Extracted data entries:
________________________________________
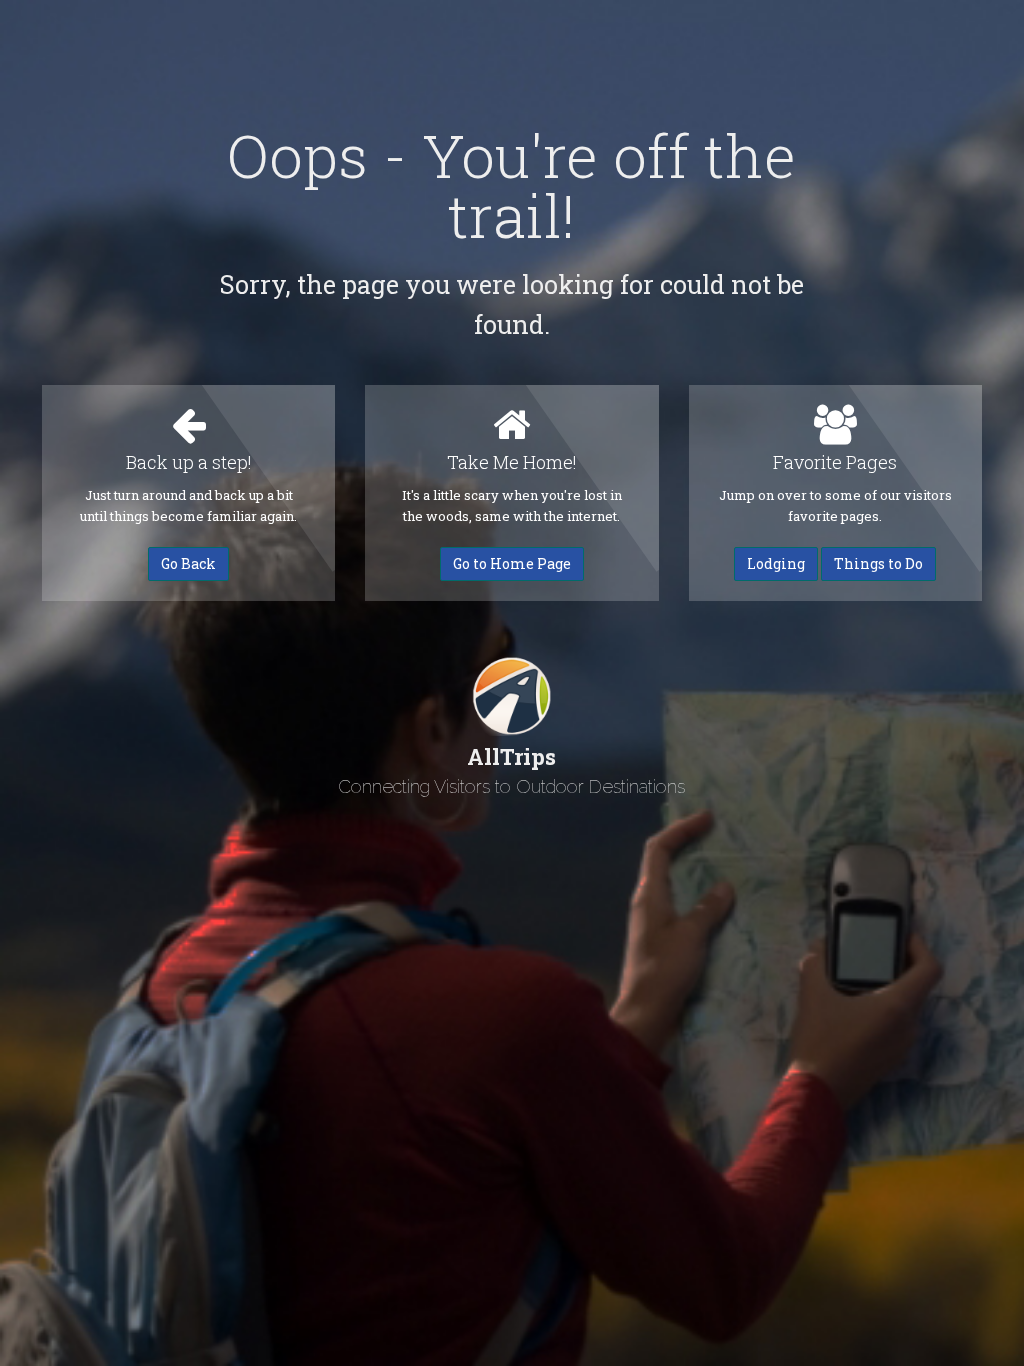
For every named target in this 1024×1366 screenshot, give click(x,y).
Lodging (776, 563)
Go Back (188, 563)
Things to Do (878, 563)
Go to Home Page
________________________________________
▸ **Exercise brief**:
Although the records contain pictures, transcribe only their text, exactly as written.

▸ **Written answer**:
For every named target in this 1024×1366 screenshot, give click(x,y).
Lodging (776, 563)
Go Back (188, 563)
Things to Do (878, 563)
Go to Home Page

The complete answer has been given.